Having a burglar under one’s bed must be everybody’s perfect nightmare. It is the reason, I suspect, why, when staying in hotels on book tours in the United States, I always look under the bed when I move into a room. In my view that is simple prudence. Ex abundanti cautela more or less sums it up. The Unites States, for all its merits, is not a particularly safe country, and it is perfectly possible that your hotel room may harbour a psychopath. One of these hiding places could well be under the bed, or even one of those walk-in cupboards where they keep the complimentary towelling bathrobe. Violent criminals love those cupboards and the bathrobes they contain.

Of course, I feel vaguely foolish when doing this – who wouldn’t? – but I believe that it is better to be safe than sorry, and to locate any intruder before you turn out the lights. Alfred Hitchcock, I believe, would have understood.

McCarthyite America gave us the expression “reds under beds”, used to describe the paranoid view of those who believed that Hollywood’s studios were riddled with Trotskyites. Trotsky, of course, advocated entryism, and what more obvious form of entryism is there than going into a room and slipping under the bed? Reds under beds is clearly a metaphor, but recent reports have suggested that the metaphor bears more relation to widely encountered practice than one might imagine.

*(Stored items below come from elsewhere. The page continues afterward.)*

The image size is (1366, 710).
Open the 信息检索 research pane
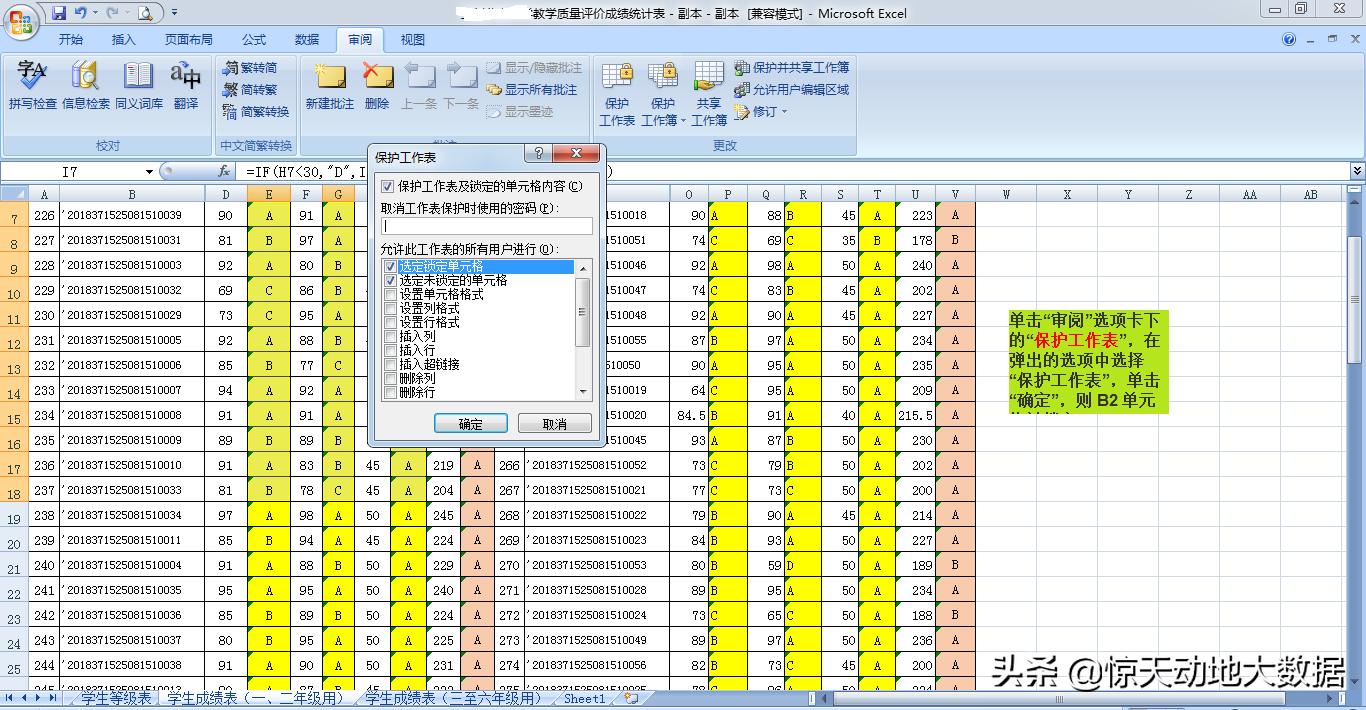84,85
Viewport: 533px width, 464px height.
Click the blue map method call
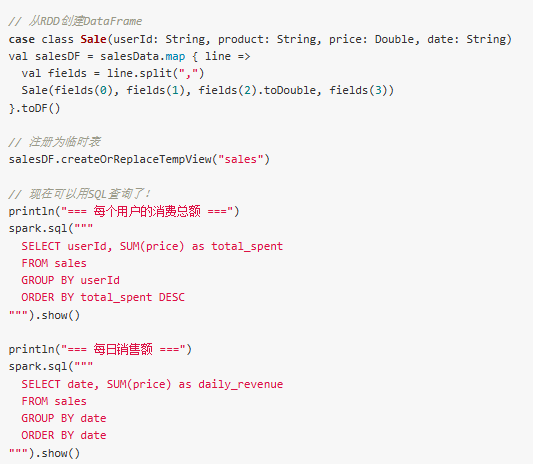(175, 56)
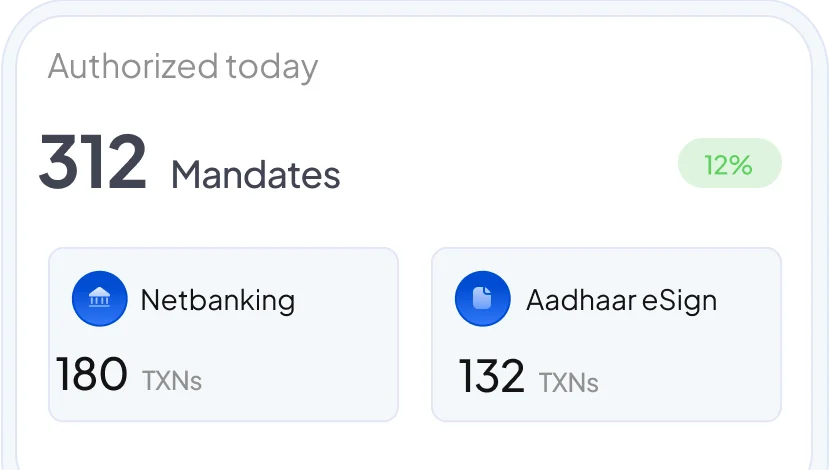Click the word today in the heading
Screen dimensions: 830x470
coord(271,67)
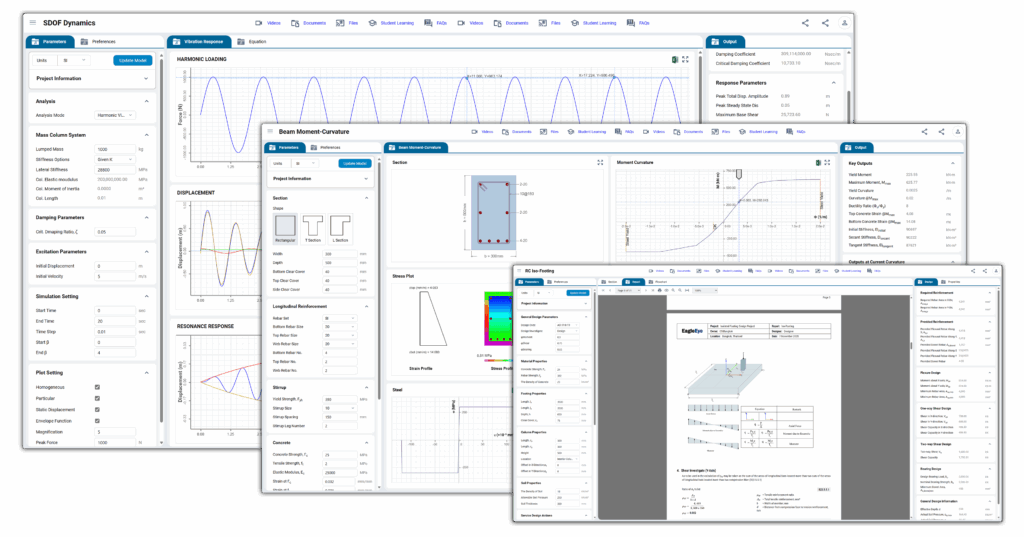Click the Update Model button in SDOF

(132, 60)
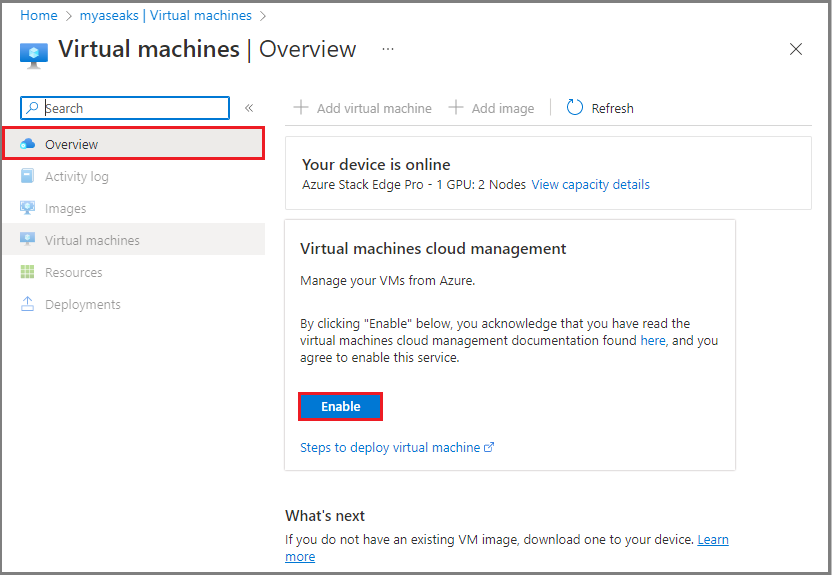Open the Home breadcrumb link

pos(39,15)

These reports come from hotels where members of the Momentum Group have taken to staying while on political business. Many people are unaware of the fact that many of those in Mr Corbyn’s circle do not sleep on top of the bed when staying in hotels, but sleep under the bed. This, for some reason, is their preference. It is also very considerate of hotel management and staff, as their beds never need fresh sheets and can be let out again within minutes of their departure.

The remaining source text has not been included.